Birth Year : 1620
Death Year : 1691
Country : Netherlands
Aelbert Cuyp, a landscape artist who was often called the Dutch Lorrain, was born in Dordrecht. He came from a family of artists; his grandfather and uncle were glass stainers and his father, Jacob Gerritsz Cuyp, was a portraitist. Cuyp studied art with his father and had as his fellow student a young uncle. Upon the death of his parents, Cuyp inherited a considerable fortune and a few years later, in 1659, he married a widow who was a member of a patrician family. He was active in civic and religious affairs in Dordrecht throughout his life, becoming a deacon of the Reformed Community in 1659, an elder of the Church Council in 1667, and a member of the Tribunal of Eight for the Southern Provinces in 1682. Cuyp's wife died in 1689 and he probably spent the last two years of his life at the home of his only daughter and her husband, proprietor of a brewhouse called "le Lis."

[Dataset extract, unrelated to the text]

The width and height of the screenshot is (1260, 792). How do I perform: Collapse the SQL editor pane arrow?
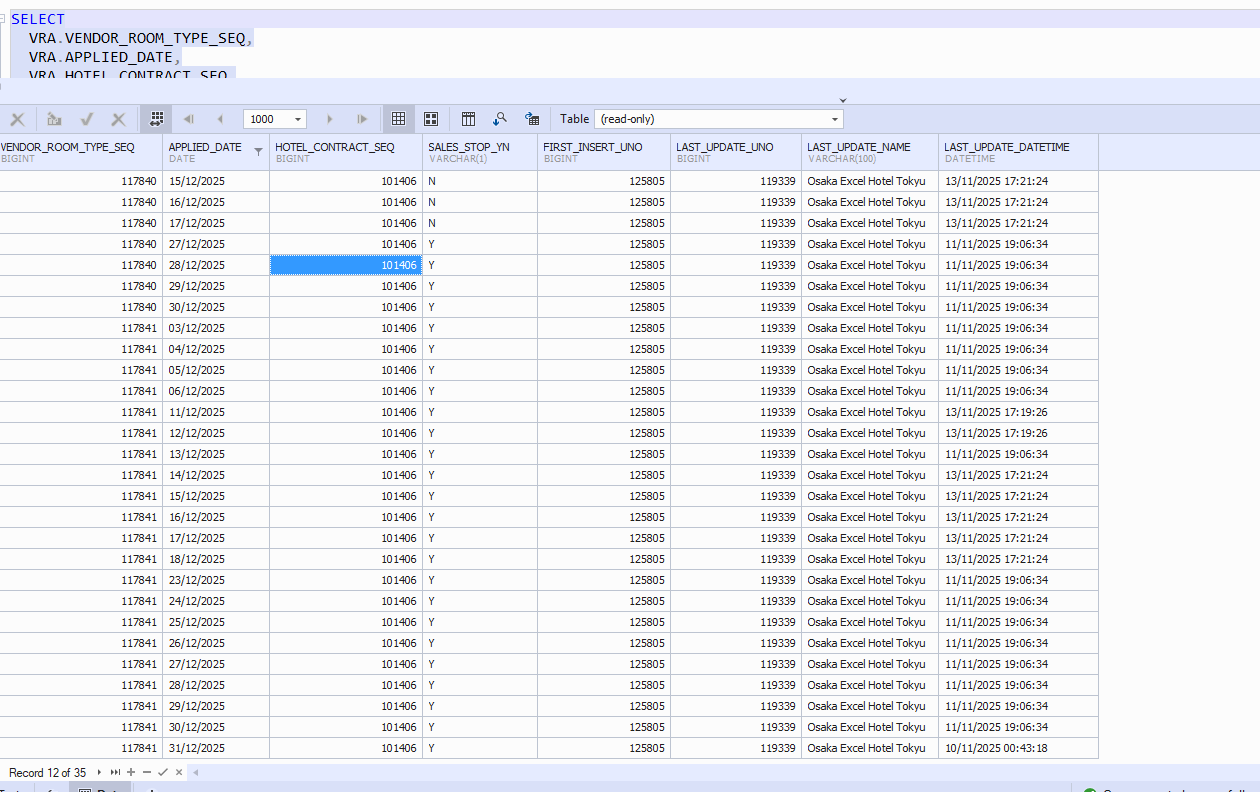click(x=842, y=100)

Cuyp, who painted still lives, animals, portraits, and landscapes, worked in two distinct styles. Between 1639 and 1645, under the influence of other artists, Cuyp painted naturalistic, diagonal compositions that show a good sense of space and an almost monochromatic yellowish-gray color. His more individualistic style, most evident in his work from the period between 1650 and 1670, is considered his best. Cuyp's paintings are sunny and lively in atmosphere, profound in tonalities, simple in outline, well-balanced in composition, and notable for the large, rich foreground masses. Although his palette tends largely to yellow, pinkish red, warm browns, and olive green rather than blue and silver grey, he is considered a forerunner of Vermeer in his handling of light.